((

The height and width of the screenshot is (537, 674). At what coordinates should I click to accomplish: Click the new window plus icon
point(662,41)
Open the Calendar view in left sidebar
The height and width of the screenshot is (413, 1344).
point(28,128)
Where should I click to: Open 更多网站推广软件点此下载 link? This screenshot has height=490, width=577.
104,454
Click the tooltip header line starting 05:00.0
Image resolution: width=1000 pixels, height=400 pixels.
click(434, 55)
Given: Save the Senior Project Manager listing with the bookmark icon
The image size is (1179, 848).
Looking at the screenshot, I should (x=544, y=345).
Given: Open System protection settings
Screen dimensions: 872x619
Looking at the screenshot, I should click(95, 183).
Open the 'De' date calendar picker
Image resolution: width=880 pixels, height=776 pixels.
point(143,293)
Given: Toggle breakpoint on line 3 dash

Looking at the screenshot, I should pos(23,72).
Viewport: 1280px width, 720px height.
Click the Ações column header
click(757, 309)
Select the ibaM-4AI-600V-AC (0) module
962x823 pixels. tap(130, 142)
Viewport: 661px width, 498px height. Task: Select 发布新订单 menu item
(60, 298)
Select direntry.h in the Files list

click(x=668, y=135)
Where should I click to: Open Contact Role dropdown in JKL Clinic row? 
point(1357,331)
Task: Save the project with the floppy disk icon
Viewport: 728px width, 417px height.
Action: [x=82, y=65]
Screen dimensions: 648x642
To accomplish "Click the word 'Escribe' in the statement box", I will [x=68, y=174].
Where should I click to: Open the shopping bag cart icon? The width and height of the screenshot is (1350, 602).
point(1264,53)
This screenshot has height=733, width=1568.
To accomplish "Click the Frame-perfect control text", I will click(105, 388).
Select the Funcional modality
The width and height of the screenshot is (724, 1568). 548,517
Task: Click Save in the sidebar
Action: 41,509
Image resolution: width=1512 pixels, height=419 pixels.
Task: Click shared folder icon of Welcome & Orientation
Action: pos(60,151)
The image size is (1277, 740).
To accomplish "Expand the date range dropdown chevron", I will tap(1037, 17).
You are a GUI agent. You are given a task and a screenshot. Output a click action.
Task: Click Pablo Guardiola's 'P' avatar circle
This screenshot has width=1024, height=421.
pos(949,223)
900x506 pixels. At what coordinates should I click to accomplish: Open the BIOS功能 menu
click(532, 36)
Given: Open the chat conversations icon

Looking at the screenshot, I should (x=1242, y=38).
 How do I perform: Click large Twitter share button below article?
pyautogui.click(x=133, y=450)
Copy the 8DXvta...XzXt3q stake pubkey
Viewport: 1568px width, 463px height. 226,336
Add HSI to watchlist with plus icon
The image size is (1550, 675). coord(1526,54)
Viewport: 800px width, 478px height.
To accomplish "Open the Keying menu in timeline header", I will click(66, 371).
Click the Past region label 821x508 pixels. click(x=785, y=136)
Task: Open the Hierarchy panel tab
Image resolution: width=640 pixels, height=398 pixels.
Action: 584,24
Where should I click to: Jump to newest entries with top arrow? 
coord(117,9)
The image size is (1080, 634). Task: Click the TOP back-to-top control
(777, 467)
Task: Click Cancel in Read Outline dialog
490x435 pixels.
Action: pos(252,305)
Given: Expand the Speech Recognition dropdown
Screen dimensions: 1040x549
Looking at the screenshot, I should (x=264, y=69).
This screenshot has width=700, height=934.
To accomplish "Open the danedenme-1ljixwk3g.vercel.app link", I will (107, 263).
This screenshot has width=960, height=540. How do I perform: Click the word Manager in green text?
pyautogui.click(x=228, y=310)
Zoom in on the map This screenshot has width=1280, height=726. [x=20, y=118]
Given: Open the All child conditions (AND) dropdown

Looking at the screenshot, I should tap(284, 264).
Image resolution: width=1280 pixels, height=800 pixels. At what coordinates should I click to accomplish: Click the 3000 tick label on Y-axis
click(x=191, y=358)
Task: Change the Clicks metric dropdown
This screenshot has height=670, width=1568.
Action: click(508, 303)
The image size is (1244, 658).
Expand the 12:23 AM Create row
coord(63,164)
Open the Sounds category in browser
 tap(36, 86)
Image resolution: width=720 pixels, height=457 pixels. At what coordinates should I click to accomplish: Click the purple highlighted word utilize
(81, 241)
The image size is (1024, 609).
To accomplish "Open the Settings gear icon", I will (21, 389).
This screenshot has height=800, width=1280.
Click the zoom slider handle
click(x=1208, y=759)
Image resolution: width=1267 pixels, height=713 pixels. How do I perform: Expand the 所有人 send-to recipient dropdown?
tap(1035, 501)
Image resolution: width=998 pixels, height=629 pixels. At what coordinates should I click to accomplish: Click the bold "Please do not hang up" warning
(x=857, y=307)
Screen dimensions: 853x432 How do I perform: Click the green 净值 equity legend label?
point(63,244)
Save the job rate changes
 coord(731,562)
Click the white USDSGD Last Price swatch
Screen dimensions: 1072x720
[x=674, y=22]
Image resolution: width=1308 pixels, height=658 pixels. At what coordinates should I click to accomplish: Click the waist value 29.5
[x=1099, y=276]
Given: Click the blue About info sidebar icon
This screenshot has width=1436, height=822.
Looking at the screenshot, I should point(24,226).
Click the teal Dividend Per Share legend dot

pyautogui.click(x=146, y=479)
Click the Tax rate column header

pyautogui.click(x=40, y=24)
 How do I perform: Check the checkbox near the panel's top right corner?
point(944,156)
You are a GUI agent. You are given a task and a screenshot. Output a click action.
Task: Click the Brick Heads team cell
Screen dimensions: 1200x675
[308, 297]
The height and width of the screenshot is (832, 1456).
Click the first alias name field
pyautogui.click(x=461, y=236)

))

WHAT THE EXERCISE ASKS -> Your answer must be an exact copy of every entry above.

PROBLEM SOLUTION ->
The height and width of the screenshot is (537, 674). At what coordinates should I click to accomplish: Click the new window plus icon
point(662,41)
Open the Calendar view in left sidebar
The height and width of the screenshot is (413, 1344).
point(28,128)
Where should I click to: Open 更多网站推广软件点此下载 link? This screenshot has height=490, width=577.
104,454
Click the tooltip header line starting 05:00.0
Image resolution: width=1000 pixels, height=400 pixels.
click(434, 55)
Given: Save the Senior Project Manager listing with the bookmark icon
The image size is (1179, 848).
Looking at the screenshot, I should (x=544, y=345).
Given: Open System protection settings
Screen dimensions: 872x619
Looking at the screenshot, I should click(95, 183).
Open the 'De' date calendar picker
Image resolution: width=880 pixels, height=776 pixels.
point(143,293)
Given: Toggle breakpoint on line 3 dash

Looking at the screenshot, I should pos(23,72).
Viewport: 1280px width, 720px height.
Click the Ações column header
click(757, 309)
Select the ibaM-4AI-600V-AC (0) module
962x823 pixels. tap(130, 142)
Viewport: 661px width, 498px height. Task: Select 发布新订单 menu item
(60, 298)
Select direntry.h in the Files list

click(x=668, y=135)
Where should I click to: Open Contact Role dropdown in JKL Clinic row? 
point(1357,331)
Task: Save the project with the floppy disk icon
Viewport: 728px width, 417px height.
Action: [x=82, y=65]
Screen dimensions: 648x642
To accomplish "Click the word 'Escribe' in the statement box", I will [x=68, y=174].
Where should I click to: Open the shopping bag cart icon? The width and height of the screenshot is (1350, 602).
point(1264,53)
This screenshot has height=733, width=1568.
To accomplish "Click the Frame-perfect control text", I will click(105, 388).
Select the Funcional modality
The width and height of the screenshot is (724, 1568). 548,517
Task: Click Save in the sidebar
Action: 41,509
Image resolution: width=1512 pixels, height=419 pixels.
Task: Click shared folder icon of Welcome & Orientation
Action: pos(60,151)
The image size is (1277, 740).
To accomplish "Expand the date range dropdown chevron", I will tap(1037, 17).
You are a GUI agent. You are given a task and a screenshot. Output a click action.
Task: Click Pablo Guardiola's 'P' avatar circle
This screenshot has width=1024, height=421.
pos(949,223)
900x506 pixels. At what coordinates should I click to accomplish: Open the BIOS功能 menu
click(532, 36)
Given: Open the chat conversations icon

Looking at the screenshot, I should (x=1242, y=38).
 How do I perform: Click large Twitter share button below article?
pyautogui.click(x=133, y=450)
Copy the 8DXvta...XzXt3q stake pubkey
Viewport: 1568px width, 463px height. 226,336
Add HSI to watchlist with plus icon
The image size is (1550, 675). coord(1526,54)
Viewport: 800px width, 478px height.
To accomplish "Open the Keying menu in timeline header", I will click(66, 371).
Click the Past region label 821x508 pixels. click(x=785, y=136)
Task: Open the Hierarchy panel tab
Image resolution: width=640 pixels, height=398 pixels.
Action: 584,24
Where should I click to: Jump to newest entries with top arrow? 
coord(117,9)
The image size is (1080, 634). Task: Click the TOP back-to-top control
(777, 467)
Task: Click Cancel in Read Outline dialog
490x435 pixels.
Action: pos(252,305)
Given: Expand the Speech Recognition dropdown
Screen dimensions: 1040x549
Looking at the screenshot, I should (x=264, y=69).
This screenshot has width=700, height=934.
To accomplish "Open the danedenme-1ljixwk3g.vercel.app link", I will (107, 263).
This screenshot has width=960, height=540. How do I perform: Click the word Manager in green text?
pyautogui.click(x=228, y=310)
Zoom in on the map This screenshot has width=1280, height=726. [x=20, y=118]
Given: Open the All child conditions (AND) dropdown

Looking at the screenshot, I should tap(284, 264).
Image resolution: width=1280 pixels, height=800 pixels. At what coordinates should I click to accomplish: Click the 3000 tick label on Y-axis
click(x=191, y=358)
Task: Change the Clicks metric dropdown
This screenshot has height=670, width=1568.
Action: click(508, 303)
The image size is (1244, 658).
Expand the 12:23 AM Create row
coord(63,164)
Open the Sounds category in browser
 tap(36, 86)
Image resolution: width=720 pixels, height=457 pixels. At what coordinates should I click to accomplish: Click the purple highlighted word utilize
(81, 241)
The image size is (1024, 609).
To accomplish "Open the Settings gear icon", I will (21, 389).
This screenshot has height=800, width=1280.
Click the zoom slider handle
click(x=1208, y=759)
Image resolution: width=1267 pixels, height=713 pixels. How do I perform: Expand the 所有人 send-to recipient dropdown?
tap(1035, 501)
Image resolution: width=998 pixels, height=629 pixels. At what coordinates should I click to accomplish: Click the bold "Please do not hang up" warning
(x=857, y=307)
Screen dimensions: 853x432 How do I perform: Click the green 净值 equity legend label?
point(63,244)
Save the job rate changes
 coord(731,562)
Click the white USDSGD Last Price swatch
Screen dimensions: 1072x720
[x=674, y=22]
Image resolution: width=1308 pixels, height=658 pixels. At what coordinates should I click to accomplish: Click the waist value 29.5
[x=1099, y=276]
Given: Click the blue About info sidebar icon
This screenshot has width=1436, height=822.
Looking at the screenshot, I should point(24,226).
Click the teal Dividend Per Share legend dot

pyautogui.click(x=146, y=479)
Click the Tax rate column header

pyautogui.click(x=40, y=24)
 How do I perform: Check the checkbox near the panel's top right corner?
point(944,156)
You are a GUI agent. You are given a task and a screenshot. Output a click action.
Task: Click the Brick Heads team cell
Screen dimensions: 1200x675
[308, 297]
The height and width of the screenshot is (832, 1456).
Click the first alias name field
pyautogui.click(x=461, y=236)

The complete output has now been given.